Assignment:
Set down exactly, from the records below, the line with "Kinshasa ! (79, 2226)" through the line with "Agression dans l'Est", and nothing else.

Stored items:
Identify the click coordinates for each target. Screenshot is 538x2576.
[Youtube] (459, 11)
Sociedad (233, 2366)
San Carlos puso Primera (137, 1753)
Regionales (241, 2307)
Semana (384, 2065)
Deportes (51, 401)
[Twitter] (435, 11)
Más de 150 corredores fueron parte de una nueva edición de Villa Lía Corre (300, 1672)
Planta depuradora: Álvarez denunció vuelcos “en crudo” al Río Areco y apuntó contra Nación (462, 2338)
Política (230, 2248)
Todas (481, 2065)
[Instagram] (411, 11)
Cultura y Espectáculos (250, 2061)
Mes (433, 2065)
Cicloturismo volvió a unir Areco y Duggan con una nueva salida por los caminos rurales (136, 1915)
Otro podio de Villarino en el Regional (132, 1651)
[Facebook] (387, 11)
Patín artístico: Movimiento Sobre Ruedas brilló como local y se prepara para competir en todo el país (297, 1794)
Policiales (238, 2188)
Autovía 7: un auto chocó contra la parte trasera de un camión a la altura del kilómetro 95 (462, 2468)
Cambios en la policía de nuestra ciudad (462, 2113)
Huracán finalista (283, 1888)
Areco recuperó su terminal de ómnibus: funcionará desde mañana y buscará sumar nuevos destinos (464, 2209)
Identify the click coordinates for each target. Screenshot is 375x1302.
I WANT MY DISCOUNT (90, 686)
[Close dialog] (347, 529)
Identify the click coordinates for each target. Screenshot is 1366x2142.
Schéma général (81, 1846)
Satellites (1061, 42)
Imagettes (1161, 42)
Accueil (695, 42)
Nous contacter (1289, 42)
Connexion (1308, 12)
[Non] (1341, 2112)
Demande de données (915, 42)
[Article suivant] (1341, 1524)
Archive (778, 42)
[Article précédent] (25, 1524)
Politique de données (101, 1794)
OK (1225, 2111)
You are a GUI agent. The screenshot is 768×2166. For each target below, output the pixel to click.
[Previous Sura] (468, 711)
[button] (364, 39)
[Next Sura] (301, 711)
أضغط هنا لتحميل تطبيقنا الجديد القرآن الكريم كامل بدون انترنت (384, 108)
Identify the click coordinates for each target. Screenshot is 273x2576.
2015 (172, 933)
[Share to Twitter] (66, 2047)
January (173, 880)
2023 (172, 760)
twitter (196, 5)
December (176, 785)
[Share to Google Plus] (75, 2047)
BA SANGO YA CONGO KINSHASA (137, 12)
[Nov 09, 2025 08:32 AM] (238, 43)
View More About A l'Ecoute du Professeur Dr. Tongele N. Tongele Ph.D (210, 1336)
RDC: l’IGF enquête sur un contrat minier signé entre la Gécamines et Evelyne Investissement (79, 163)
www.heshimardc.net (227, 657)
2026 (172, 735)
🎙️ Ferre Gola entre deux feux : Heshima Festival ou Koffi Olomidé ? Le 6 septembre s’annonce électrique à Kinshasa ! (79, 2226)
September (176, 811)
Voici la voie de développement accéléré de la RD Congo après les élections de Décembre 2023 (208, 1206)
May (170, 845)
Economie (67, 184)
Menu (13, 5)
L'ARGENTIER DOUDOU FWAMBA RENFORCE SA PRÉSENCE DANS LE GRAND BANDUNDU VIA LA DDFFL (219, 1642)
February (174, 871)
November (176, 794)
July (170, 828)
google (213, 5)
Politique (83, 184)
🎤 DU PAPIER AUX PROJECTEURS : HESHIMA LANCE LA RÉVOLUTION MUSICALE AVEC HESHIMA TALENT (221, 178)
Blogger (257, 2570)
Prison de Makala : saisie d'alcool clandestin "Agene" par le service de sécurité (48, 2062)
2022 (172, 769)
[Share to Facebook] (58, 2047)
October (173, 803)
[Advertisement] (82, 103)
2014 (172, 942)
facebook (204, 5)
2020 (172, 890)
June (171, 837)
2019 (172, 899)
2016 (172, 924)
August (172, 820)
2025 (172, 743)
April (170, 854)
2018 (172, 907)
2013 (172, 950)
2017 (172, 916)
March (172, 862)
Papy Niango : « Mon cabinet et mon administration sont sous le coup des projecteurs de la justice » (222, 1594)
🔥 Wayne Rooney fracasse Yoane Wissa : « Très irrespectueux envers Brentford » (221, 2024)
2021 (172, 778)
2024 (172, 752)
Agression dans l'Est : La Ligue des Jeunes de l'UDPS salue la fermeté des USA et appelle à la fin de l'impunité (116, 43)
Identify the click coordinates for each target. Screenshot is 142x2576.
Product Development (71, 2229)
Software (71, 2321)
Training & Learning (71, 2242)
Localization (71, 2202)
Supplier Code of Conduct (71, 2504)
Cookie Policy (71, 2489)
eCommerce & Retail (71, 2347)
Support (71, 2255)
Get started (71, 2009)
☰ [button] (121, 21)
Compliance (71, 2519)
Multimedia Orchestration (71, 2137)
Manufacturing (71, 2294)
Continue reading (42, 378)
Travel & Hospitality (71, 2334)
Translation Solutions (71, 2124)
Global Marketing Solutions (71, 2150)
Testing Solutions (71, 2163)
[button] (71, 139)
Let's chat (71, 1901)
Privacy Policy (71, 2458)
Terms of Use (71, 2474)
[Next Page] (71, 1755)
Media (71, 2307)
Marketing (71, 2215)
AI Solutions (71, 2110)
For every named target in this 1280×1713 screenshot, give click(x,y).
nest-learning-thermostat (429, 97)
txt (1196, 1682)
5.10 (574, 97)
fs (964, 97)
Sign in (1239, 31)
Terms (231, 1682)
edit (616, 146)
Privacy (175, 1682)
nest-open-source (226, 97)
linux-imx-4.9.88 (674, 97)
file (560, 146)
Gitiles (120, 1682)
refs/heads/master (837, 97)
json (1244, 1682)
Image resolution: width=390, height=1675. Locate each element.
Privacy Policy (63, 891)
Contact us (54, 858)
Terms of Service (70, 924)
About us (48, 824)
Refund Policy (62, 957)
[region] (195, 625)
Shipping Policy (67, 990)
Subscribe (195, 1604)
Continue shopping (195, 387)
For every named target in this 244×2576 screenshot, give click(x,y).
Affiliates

Exercise result:
🎙️ Ferre Gola entre deux feux : Heshima Festival ou Koffi Olomidé ? Le 6 septembre s’annonce électrique à Kinshasa ! (79, 2226)
September (176, 811)
Voici la voie de développement accéléré de la RD Congo après les élections de Décembre 2023 (208, 1206)
May (170, 845)
Economie (67, 184)
Menu (13, 5)
L'ARGENTIER DOUDOU FWAMBA RENFORCE SA PRÉSENCE DANS LE GRAND BANDUNDU VIA LA DDFFL (219, 1642)
February (174, 871)
November (176, 794)
July (170, 828)
google (213, 5)
Politique (83, 184)
🎤 DU PAPIER AUX PROJECTEURS : HESHIMA LANCE LA RÉVOLUTION MUSICALE AVEC HESHIMA TALENT (221, 178)
Blogger (257, 2570)
Prison de Makala : saisie d'alcool clandestin "Agene" par le service de sécurité (48, 2062)
2022 (172, 769)
[Share to Facebook] (58, 2047)
October (173, 803)
[Advertisement] (82, 103)
2014 (172, 942)
facebook (204, 5)
2020 (172, 890)
June (171, 837)
2019 (172, 899)
2016 (172, 924)
August (172, 820)
2025 (172, 743)
April (170, 854)
2018 (172, 907)
2013 (172, 950)
2017 (172, 916)
March (172, 862)
Papy Niango : « Mon cabinet et mon administration sont sous le coup des projecteurs de la justice » (222, 1594)
🔥 Wayne Rooney fracasse Yoane Wissa : « Très irrespectueux envers Brentford » (221, 2024)
2021 (172, 778)
2024 (172, 752)
Agression dans l'Est : La Ligue des Jeunes de l'UDPS salue la fermeté des USA et appelle à la fin de l'impunité (116, 43)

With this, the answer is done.